To cut a long story short, eventually the estimate of the size of class differences in mortality came to be taken from yet another set of numbers. This time the numerator was taken from death certificates again (with the occupation of the deceased person taken from the certificate) and the denominator was taken from something called the Labor Force Survey (LFS). There are some advantages to this. The LFS is done every year (unlike the Census). Although it does not count everyone in England and Wales, it is a large survey and the numbers can be multiplied ("grossed up") to give an idea of how many people are in each occupation in each year. BUT the LFS will have non-response. Unlike the Census, it is no obligatory for a person to take part in the LFS. So we have now moved from a denominator taken from an obligatory census of everyone in England and Wales, to one taken from an annual survey of (I think) around 40,000 people, some of whom may refuse to take part.

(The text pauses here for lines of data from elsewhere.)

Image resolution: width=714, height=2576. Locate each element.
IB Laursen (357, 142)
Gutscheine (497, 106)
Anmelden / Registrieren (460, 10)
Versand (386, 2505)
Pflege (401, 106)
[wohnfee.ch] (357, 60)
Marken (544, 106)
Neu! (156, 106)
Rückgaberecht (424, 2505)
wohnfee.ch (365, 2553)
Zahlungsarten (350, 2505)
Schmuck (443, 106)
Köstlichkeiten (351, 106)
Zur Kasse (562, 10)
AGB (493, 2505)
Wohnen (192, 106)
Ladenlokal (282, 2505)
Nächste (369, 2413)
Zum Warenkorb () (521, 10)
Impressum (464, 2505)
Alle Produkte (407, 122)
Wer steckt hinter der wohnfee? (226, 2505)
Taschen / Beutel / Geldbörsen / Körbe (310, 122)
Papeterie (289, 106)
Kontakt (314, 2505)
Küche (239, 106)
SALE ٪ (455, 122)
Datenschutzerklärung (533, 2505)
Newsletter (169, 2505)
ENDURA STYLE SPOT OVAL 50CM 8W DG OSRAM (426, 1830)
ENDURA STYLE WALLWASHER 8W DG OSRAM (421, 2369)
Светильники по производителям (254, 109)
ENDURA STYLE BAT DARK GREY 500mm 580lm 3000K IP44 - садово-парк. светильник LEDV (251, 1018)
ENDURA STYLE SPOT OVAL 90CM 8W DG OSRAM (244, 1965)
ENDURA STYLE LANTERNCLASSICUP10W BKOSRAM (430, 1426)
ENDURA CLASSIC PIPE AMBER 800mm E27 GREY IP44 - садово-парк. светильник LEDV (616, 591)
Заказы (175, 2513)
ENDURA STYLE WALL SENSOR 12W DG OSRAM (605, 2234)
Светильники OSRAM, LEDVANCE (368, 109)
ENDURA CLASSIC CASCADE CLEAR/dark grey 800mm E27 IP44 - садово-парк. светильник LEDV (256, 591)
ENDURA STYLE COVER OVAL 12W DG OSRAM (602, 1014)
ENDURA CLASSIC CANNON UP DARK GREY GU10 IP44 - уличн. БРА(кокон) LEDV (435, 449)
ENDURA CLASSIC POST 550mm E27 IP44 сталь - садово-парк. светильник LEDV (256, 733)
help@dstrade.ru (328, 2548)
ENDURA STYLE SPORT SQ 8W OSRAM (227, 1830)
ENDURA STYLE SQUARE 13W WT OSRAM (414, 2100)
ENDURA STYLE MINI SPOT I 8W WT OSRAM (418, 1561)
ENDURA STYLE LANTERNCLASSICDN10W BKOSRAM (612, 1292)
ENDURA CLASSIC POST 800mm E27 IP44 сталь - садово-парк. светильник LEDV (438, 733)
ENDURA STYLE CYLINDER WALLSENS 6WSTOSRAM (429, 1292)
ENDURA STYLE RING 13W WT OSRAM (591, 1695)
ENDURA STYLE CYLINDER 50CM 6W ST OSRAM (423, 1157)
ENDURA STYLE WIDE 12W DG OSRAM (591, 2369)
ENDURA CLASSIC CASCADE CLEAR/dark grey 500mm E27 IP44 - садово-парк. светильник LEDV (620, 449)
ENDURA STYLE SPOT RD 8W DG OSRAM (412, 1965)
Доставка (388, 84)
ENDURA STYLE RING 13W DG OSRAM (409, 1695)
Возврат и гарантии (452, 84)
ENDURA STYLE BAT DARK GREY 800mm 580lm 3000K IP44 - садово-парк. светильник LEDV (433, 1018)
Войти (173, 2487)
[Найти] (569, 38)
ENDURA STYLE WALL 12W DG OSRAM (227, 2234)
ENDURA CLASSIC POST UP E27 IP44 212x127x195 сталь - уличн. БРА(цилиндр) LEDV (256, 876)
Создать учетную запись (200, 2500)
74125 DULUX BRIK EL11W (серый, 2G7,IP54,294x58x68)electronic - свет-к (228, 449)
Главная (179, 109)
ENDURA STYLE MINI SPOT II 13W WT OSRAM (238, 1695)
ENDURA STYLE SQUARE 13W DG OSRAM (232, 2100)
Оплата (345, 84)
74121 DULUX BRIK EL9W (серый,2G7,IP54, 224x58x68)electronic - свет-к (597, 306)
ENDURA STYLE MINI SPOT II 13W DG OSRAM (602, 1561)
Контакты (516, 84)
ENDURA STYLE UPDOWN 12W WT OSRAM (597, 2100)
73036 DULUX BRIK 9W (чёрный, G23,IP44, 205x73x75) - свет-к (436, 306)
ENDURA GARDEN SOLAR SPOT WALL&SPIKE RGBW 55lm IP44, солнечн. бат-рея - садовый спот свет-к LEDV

On the one had, this should not necessarily lead to an under-estimate of social class differences in mortality, because non-responders to surveys tend to be people living in more adverse conditions. Since everyone gets a death certificate, it is most likely that more disadvantaged people are more likely to have their death recorded than their occupation. Which would tend to give higher death rates in more disadvantaged groups. In addition, the way the measure is calculated has changed. This is probably a sensible change,

However this may be, the National Statistics office for England and Wales (Scotland and N Irelnd have thier own organisations) have given us as near as possible an estimation of what has happened to social class differences in mortality since 1991. Instead of the Standardised Mortality ratio used between 1931 and 1991, which compares the mortality rate in all social classes to a notional "average", we now have a measure that just gives the mortality rate per 100,000 adjusted to take account of age. ONS usefully goes back to 1971 and calculates the mortality rates in this way, then presenting a ratio of the rates in the most versus the least advantaged social classes. Having done this, what we see is that in 1971 this ratio was 1.8 (working age men in the least advantaged class were 80% more likely to die than those in the most advantaged), while in 2001 and 2010 the ratio was 28, (men in the least advantaged class were 180% more likely to die). Bear in mind that this is a comparison between the very best and the very worst employment conditions, not between the best and the average or the worst and the average. So it is bound to look rather a large difference. Which it is.

What would the comparison look like if we could go back to 1931 or even 1961? There is just no way of knowing.